• [EXERCISE INPUTS]:
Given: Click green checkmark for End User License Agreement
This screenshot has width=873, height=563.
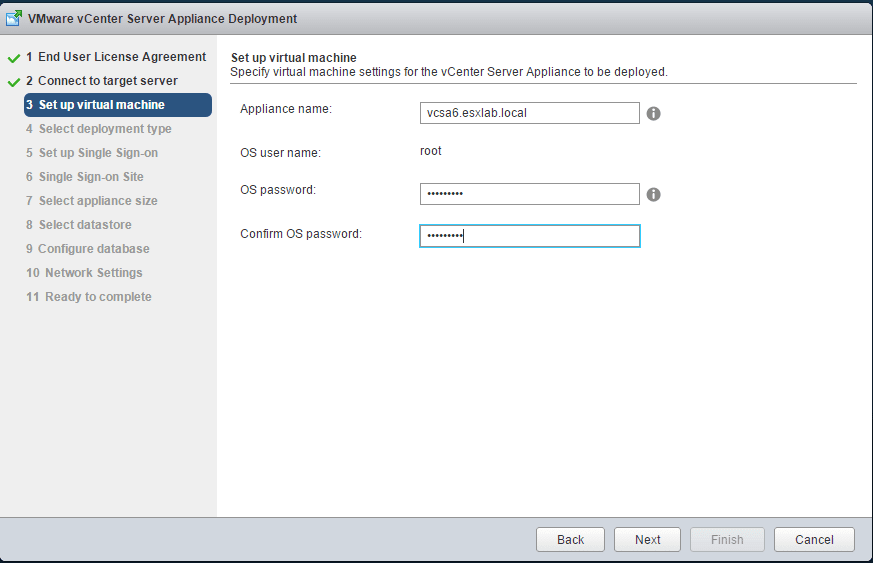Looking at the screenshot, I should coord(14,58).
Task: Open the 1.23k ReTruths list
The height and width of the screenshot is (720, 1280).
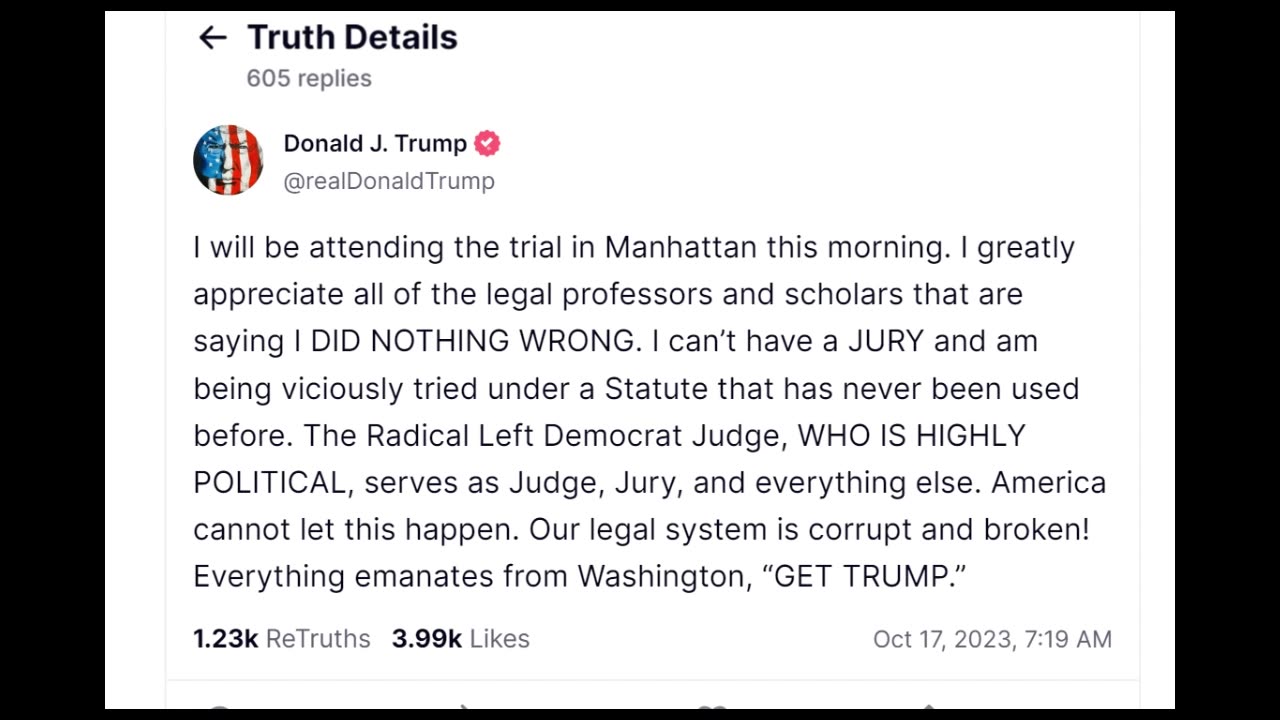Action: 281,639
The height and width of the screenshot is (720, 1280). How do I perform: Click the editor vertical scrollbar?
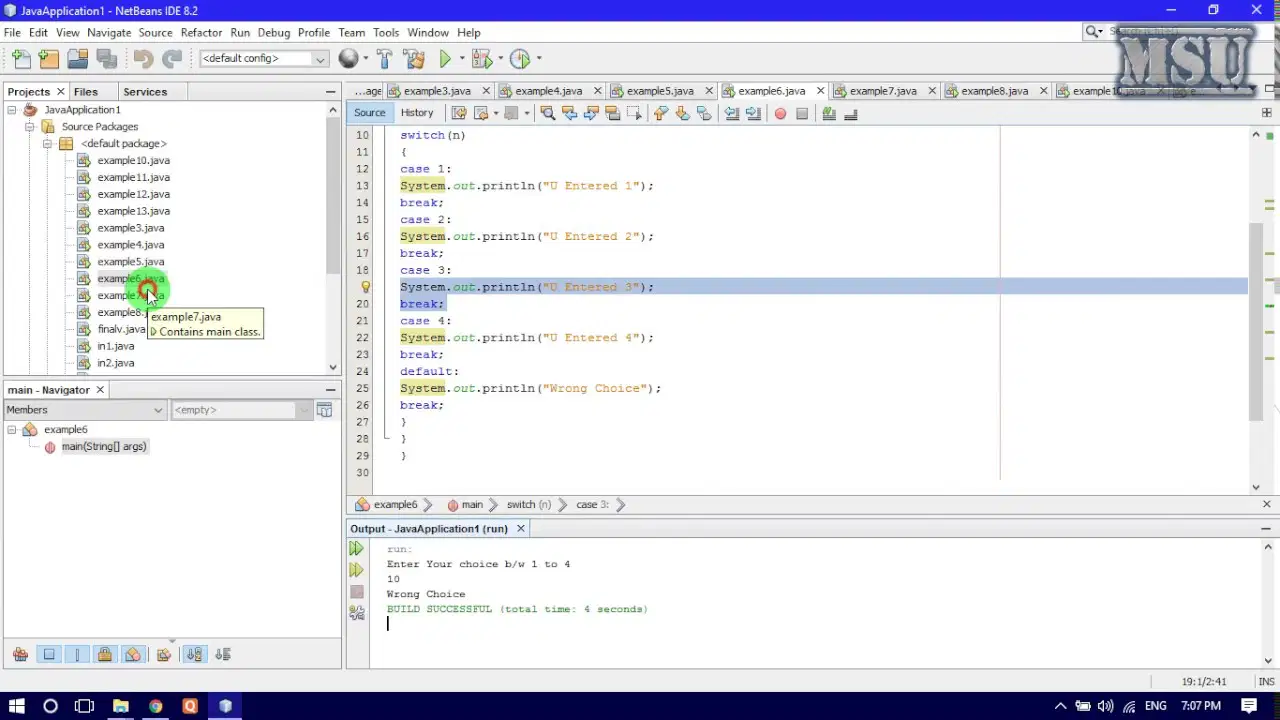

• [ABOUT THIS TASK]:
Output the entries above exactly. Do not include the pictures.

• [TASK SOLUTION]:
Given: Click green checkmark for End User License Agreement
This screenshot has width=873, height=563.
Looking at the screenshot, I should coord(14,58).
Task: Open the 1.23k ReTruths list
The height and width of the screenshot is (720, 1280).
Action: 281,639
The height and width of the screenshot is (720, 1280). How do I perform: Click the editor vertical scrollbar?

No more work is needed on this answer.